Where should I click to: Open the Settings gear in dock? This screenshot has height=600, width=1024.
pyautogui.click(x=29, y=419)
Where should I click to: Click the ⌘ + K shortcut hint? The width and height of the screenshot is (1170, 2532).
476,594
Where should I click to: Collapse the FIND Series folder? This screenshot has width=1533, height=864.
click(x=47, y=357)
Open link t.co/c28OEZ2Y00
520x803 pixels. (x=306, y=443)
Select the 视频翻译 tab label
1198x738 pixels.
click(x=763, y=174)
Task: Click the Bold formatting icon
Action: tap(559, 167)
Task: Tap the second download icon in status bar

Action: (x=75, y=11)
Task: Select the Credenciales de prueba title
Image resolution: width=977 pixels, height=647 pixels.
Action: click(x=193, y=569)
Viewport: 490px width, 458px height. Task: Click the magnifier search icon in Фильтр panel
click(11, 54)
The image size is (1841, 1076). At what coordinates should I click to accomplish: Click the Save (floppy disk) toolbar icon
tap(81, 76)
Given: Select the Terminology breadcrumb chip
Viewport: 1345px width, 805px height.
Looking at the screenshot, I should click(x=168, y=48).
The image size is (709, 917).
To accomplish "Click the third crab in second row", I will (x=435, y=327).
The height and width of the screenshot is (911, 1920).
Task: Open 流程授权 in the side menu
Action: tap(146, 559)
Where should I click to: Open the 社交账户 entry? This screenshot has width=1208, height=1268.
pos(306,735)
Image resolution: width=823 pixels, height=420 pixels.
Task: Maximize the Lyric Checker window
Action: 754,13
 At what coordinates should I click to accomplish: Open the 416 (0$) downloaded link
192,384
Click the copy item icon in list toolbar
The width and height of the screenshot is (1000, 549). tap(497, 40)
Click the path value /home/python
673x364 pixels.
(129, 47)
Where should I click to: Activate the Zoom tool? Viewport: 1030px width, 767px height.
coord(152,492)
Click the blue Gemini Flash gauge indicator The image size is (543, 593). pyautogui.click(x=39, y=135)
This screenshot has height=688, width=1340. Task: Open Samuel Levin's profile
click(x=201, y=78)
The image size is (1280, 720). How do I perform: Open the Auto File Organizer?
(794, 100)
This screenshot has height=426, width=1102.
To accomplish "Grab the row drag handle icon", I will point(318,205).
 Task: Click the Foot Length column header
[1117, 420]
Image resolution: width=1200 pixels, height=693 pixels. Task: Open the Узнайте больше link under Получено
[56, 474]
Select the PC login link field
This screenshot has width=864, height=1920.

==============================

BRIEF:
The full listing should be duplicated exactly, line by line.

ANSWER TO THIS EXERCISE:
Where should I click to: Open the Settings gear in dock? This screenshot has height=600, width=1024.
pyautogui.click(x=29, y=419)
Where should I click to: Click the ⌘ + K shortcut hint? The width and height of the screenshot is (1170, 2532).
476,594
Where should I click to: Collapse the FIND Series folder? This screenshot has width=1533, height=864.
click(x=47, y=357)
Open link t.co/c28OEZ2Y00
520x803 pixels. (x=306, y=443)
Select the 视频翻译 tab label
1198x738 pixels.
click(x=763, y=174)
Task: Click the Bold formatting icon
Action: tap(559, 167)
Task: Tap the second download icon in status bar

Action: (x=75, y=11)
Task: Select the Credenciales de prueba title
Image resolution: width=977 pixels, height=647 pixels.
Action: click(x=193, y=569)
Viewport: 490px width, 458px height. Task: Click the magnifier search icon in Фильтр panel
click(11, 54)
The image size is (1841, 1076). At what coordinates should I click to accomplish: Click the Save (floppy disk) toolbar icon
tap(81, 76)
Given: Select the Terminology breadcrumb chip
Viewport: 1345px width, 805px height.
Looking at the screenshot, I should click(x=168, y=48).
The image size is (709, 917).
To accomplish "Click the third crab in second row", I will (x=435, y=327).
The height and width of the screenshot is (911, 1920).
Task: Open 流程授权 in the side menu
Action: tap(146, 559)
Where should I click to: Open the 社交账户 entry? This screenshot has width=1208, height=1268.
pos(306,735)
Image resolution: width=823 pixels, height=420 pixels.
Task: Maximize the Lyric Checker window
Action: 754,13
 At what coordinates should I click to accomplish: Open the 416 (0$) downloaded link
192,384
Click the copy item icon in list toolbar
The width and height of the screenshot is (1000, 549). tap(497, 40)
Click the path value /home/python
673x364 pixels.
(129, 47)
Where should I click to: Activate the Zoom tool? Viewport: 1030px width, 767px height.
coord(152,492)
Click the blue Gemini Flash gauge indicator The image size is (543, 593). pyautogui.click(x=39, y=135)
This screenshot has height=688, width=1340. Task: Open Samuel Levin's profile
click(x=201, y=78)
The image size is (1280, 720). How do I perform: Open the Auto File Organizer?
(794, 100)
This screenshot has height=426, width=1102.
To accomplish "Grab the row drag handle icon", I will point(318,205).
 Task: Click the Foot Length column header
[1117, 420]
Image resolution: width=1200 pixels, height=693 pixels. Task: Open the Узнайте больше link under Получено
[56, 474]
Select the PC login link field
This screenshot has width=864, height=1920.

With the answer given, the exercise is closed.